**Prompt:** Every line of the entries with the word "toolbar" in it should be shown.

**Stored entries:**
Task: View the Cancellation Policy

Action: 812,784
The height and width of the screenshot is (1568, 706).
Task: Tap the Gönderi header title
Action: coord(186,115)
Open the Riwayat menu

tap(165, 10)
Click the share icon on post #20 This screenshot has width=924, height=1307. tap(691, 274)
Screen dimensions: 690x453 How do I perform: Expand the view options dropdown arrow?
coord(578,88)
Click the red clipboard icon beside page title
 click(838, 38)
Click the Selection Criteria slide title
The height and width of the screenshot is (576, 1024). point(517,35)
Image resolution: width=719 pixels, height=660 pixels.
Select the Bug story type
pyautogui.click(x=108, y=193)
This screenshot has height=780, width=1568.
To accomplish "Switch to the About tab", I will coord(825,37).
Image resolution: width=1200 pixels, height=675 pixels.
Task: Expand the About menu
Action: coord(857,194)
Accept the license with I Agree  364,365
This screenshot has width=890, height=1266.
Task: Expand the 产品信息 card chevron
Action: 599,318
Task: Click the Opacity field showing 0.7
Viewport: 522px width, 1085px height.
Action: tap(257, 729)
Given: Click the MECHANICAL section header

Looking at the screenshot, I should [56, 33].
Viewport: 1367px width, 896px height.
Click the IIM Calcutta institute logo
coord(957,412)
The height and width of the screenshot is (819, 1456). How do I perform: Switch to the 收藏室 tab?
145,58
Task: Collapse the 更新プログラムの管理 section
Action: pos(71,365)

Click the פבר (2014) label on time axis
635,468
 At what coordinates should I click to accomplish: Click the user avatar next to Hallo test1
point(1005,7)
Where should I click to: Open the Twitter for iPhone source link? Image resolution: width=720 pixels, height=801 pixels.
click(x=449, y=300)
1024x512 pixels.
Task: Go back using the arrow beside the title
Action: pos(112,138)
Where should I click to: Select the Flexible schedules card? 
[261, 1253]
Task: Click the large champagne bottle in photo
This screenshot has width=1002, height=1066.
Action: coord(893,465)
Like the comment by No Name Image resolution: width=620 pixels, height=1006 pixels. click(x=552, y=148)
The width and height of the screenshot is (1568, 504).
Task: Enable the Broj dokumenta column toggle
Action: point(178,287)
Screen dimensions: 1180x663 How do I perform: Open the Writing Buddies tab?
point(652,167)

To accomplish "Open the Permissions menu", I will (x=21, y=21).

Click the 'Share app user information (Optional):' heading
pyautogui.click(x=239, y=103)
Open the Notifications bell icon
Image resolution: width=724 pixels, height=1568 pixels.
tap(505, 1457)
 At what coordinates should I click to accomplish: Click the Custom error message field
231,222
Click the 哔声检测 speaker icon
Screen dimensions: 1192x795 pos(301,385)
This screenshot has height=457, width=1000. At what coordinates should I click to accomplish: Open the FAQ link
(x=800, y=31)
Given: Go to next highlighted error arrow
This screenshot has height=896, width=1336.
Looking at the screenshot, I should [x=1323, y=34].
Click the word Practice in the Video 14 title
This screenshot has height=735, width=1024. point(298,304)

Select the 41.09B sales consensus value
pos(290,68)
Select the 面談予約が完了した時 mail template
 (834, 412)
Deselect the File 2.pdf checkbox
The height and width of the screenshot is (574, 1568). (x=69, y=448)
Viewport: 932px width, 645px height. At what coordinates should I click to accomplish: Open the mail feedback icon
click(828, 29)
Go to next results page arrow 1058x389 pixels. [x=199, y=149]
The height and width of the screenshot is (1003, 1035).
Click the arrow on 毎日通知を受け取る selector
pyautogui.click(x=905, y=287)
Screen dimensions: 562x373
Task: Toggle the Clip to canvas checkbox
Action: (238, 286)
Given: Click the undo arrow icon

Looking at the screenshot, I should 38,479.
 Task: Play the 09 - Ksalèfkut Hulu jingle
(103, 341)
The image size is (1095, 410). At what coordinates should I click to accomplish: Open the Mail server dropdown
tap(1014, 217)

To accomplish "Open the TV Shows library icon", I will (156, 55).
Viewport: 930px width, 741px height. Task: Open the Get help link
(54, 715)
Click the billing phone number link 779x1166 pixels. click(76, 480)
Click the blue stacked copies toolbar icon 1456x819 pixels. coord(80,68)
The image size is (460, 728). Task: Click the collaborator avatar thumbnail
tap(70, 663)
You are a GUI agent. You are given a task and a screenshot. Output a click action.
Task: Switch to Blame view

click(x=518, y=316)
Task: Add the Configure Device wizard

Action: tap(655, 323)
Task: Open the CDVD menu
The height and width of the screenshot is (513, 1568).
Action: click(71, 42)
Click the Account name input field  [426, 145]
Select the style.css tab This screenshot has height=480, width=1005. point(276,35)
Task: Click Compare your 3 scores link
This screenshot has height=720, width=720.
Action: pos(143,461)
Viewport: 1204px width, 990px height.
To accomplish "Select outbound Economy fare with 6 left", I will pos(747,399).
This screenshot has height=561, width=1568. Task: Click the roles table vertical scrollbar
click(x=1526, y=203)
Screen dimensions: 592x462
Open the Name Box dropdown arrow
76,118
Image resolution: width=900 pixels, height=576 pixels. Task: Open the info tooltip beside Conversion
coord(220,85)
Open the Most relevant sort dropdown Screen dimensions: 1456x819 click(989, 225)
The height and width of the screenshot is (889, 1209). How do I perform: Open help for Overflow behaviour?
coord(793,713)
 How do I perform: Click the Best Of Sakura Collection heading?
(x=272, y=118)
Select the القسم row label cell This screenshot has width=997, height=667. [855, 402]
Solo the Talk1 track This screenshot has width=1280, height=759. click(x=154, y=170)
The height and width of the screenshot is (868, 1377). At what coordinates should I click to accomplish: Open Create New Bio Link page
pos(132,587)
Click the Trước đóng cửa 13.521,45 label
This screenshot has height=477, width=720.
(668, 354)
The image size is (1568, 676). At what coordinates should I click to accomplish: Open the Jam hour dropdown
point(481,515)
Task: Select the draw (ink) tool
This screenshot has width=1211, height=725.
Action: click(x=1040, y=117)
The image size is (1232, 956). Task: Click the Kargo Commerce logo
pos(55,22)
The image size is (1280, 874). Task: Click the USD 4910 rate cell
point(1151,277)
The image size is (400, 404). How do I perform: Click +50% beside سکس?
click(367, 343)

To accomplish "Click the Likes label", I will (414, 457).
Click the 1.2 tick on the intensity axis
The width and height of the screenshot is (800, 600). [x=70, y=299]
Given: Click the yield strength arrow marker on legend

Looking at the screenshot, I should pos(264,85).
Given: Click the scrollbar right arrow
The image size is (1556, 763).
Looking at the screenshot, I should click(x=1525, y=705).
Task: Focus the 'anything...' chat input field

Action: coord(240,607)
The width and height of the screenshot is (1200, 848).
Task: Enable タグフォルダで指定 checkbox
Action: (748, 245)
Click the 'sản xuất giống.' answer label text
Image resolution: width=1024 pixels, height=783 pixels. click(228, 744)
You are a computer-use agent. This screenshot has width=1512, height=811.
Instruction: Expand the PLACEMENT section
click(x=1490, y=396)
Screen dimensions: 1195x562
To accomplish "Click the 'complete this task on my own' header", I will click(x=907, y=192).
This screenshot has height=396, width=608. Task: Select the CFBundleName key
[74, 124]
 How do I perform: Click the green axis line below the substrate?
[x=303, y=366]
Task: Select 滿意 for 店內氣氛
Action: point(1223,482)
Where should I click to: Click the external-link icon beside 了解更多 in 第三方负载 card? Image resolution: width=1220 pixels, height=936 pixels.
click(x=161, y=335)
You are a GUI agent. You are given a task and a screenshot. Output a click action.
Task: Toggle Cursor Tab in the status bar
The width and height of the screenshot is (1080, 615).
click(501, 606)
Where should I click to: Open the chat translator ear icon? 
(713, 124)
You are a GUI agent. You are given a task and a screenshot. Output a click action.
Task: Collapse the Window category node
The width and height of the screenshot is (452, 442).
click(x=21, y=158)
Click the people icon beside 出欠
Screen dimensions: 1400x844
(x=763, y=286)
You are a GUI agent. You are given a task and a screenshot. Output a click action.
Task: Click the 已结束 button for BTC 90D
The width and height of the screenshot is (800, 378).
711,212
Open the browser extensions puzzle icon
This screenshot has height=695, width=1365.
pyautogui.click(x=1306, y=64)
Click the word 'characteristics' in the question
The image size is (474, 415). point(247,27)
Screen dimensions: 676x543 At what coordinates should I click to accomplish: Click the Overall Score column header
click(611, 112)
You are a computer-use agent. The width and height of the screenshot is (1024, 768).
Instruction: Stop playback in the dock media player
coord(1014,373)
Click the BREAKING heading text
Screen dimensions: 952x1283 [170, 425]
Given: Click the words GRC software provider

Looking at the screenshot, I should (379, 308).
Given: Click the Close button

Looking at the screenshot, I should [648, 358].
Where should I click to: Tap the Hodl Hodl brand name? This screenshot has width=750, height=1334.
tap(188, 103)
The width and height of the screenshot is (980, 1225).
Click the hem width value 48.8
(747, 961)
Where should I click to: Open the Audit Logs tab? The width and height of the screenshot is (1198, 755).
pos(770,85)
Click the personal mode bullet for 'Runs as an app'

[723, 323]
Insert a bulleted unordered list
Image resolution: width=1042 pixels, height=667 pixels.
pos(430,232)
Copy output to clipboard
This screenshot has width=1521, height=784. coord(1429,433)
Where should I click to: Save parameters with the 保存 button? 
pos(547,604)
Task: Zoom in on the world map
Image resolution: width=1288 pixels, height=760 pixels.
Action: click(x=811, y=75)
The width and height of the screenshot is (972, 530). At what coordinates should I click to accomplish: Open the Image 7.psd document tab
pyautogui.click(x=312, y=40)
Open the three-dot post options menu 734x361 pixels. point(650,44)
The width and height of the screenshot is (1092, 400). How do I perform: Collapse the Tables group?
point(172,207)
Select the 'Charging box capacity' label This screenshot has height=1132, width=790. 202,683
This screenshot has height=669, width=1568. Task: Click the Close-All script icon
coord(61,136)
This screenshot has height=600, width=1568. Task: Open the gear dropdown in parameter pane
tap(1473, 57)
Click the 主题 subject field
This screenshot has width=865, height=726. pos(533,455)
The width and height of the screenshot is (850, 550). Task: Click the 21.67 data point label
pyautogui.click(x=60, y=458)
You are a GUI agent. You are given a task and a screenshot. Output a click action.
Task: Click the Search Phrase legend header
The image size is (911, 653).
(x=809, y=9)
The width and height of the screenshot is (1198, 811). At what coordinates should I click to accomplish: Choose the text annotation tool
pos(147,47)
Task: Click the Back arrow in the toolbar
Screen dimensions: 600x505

**Task result:**
Click the blue stacked copies toolbar icon 1456x819 pixels. coord(80,68)
Task: Click the Back arrow in the toolbar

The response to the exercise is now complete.